しかし俺が指名されて発言の場に立たされると、俺一人に各国の有力者達が質問をぶつけてくることになる。つまり、集中砲火を浴びせられてしまう。

リヴィエラ・ポルトフィーノ氏がやったほうがいいのではないかと視線を向けるが、本人は議席に戻って微笑み返した。


(リョウスケ様。貴方様であれば何の心配もないでしょうけれど、どうぞよろしくお願いいたしますね)


 何故何の心配もないのだと高を括れるんだ、あの人は。

とはいえ、もう指名を受けてしまった以上は立ち上がるしかない。俺は渋々議席より発言の場に移る。

一応シュテルも秘書役として後ろで待機しているのだが、あいつはたまに無茶ぶりかましてくるので果てしなく不安だった。

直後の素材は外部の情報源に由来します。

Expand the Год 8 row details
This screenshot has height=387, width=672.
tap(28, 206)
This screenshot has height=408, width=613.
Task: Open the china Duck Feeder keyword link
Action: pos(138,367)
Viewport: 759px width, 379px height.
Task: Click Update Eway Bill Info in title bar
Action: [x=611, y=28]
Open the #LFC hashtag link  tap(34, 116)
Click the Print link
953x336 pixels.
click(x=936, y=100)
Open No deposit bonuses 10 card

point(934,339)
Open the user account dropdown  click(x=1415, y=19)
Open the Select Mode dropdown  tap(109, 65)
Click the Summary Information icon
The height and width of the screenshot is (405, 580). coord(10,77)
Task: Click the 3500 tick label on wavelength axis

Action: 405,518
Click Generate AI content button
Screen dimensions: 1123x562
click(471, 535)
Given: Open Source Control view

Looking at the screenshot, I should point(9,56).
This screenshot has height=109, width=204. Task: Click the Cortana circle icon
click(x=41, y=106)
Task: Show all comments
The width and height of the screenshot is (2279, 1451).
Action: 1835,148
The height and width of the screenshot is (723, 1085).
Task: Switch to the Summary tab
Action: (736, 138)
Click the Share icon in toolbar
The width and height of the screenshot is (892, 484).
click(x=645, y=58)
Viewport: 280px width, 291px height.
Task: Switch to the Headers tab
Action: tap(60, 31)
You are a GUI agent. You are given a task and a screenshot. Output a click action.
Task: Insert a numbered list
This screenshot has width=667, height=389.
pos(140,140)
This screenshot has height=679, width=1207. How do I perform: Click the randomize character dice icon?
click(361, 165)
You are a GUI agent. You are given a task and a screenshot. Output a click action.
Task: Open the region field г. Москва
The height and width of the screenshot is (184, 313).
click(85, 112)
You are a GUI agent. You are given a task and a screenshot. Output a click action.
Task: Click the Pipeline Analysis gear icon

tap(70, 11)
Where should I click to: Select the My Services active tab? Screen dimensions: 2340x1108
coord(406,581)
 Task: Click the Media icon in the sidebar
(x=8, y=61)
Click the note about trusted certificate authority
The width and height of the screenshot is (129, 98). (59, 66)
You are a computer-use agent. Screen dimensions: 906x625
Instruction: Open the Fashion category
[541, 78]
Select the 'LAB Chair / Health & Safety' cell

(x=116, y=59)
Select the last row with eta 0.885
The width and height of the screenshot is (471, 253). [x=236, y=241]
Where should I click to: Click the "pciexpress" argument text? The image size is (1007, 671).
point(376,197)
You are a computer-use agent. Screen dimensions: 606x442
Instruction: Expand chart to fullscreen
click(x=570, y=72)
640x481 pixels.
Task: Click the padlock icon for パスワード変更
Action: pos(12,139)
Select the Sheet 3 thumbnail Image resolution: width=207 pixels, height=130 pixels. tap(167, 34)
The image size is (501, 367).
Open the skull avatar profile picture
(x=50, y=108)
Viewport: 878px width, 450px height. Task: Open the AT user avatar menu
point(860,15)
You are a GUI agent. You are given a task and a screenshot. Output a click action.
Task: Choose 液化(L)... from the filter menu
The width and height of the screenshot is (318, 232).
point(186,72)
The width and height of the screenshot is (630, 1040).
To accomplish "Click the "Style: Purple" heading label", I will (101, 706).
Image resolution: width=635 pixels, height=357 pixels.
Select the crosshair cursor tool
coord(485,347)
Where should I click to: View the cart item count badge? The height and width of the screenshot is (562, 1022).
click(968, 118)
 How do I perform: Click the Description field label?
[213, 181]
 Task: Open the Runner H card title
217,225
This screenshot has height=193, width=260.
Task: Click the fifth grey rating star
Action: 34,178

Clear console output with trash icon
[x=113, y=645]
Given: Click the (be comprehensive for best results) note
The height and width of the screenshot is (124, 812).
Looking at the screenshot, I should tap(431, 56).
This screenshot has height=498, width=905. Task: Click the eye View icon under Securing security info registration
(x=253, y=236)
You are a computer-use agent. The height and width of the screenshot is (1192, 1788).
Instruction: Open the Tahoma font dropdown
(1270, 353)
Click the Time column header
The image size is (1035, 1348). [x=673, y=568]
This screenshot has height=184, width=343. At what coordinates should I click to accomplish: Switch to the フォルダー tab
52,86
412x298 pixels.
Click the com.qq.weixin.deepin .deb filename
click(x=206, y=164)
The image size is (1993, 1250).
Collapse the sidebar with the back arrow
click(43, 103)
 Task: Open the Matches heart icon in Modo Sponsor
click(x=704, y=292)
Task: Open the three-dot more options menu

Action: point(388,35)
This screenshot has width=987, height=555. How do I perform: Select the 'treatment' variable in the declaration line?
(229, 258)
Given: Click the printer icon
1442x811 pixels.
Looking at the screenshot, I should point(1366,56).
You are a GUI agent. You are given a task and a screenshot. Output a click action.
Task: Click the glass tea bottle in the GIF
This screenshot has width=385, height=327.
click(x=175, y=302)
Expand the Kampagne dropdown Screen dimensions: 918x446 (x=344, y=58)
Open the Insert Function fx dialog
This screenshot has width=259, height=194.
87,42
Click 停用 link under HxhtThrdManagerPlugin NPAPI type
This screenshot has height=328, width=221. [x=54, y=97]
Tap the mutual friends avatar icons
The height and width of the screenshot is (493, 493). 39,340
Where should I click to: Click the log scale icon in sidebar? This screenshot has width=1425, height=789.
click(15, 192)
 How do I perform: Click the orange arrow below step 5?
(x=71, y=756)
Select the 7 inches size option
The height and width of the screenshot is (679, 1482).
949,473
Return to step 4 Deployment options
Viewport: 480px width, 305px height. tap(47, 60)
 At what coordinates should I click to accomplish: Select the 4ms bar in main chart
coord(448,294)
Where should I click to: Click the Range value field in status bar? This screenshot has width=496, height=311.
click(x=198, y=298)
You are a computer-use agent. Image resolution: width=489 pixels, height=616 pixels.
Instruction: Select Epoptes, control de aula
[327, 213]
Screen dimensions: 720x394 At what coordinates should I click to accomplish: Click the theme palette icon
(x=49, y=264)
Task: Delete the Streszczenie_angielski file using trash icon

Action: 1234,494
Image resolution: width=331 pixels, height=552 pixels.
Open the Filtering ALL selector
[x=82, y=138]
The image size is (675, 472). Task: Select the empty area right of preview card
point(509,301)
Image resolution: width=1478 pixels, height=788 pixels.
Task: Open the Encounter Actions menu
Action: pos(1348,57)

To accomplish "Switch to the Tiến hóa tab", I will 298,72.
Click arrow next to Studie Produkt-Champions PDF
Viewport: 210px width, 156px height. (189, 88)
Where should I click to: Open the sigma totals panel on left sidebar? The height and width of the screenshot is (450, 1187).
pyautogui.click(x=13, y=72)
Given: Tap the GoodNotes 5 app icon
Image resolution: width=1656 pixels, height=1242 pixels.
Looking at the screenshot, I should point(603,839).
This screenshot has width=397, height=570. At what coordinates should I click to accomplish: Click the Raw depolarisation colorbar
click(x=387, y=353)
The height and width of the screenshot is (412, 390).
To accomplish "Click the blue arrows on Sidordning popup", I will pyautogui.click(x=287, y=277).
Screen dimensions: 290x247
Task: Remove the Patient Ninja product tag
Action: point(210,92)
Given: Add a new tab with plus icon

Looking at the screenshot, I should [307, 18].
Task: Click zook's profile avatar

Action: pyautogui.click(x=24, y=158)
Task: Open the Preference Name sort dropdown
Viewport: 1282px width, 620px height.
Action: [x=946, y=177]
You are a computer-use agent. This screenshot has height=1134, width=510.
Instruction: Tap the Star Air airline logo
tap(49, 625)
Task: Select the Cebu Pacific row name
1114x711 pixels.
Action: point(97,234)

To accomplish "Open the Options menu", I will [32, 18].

うぐぐ、国会議員が非処をたよりまくる理由が思いっきりよく分かる……


「ビュイック国の代表、ルサ・プロドゥアです。まず貴社が提供されるテレビジョンなるものについて質問させて頂きます」


 うぐ、早速この女か……

リヴィエラより事前に電波法を反対するものとして、名を挙げられた人物。質問事項も電波法そのものではなく、その技術における内容について。

間違いなく、どこから持ち込んだのか、出どころを探ろうとするだろう。自社開発なのは事実なのだが、どこまで話せばいいものやら。


地球出身者と異星出身者との、論戦が行われようとしていた。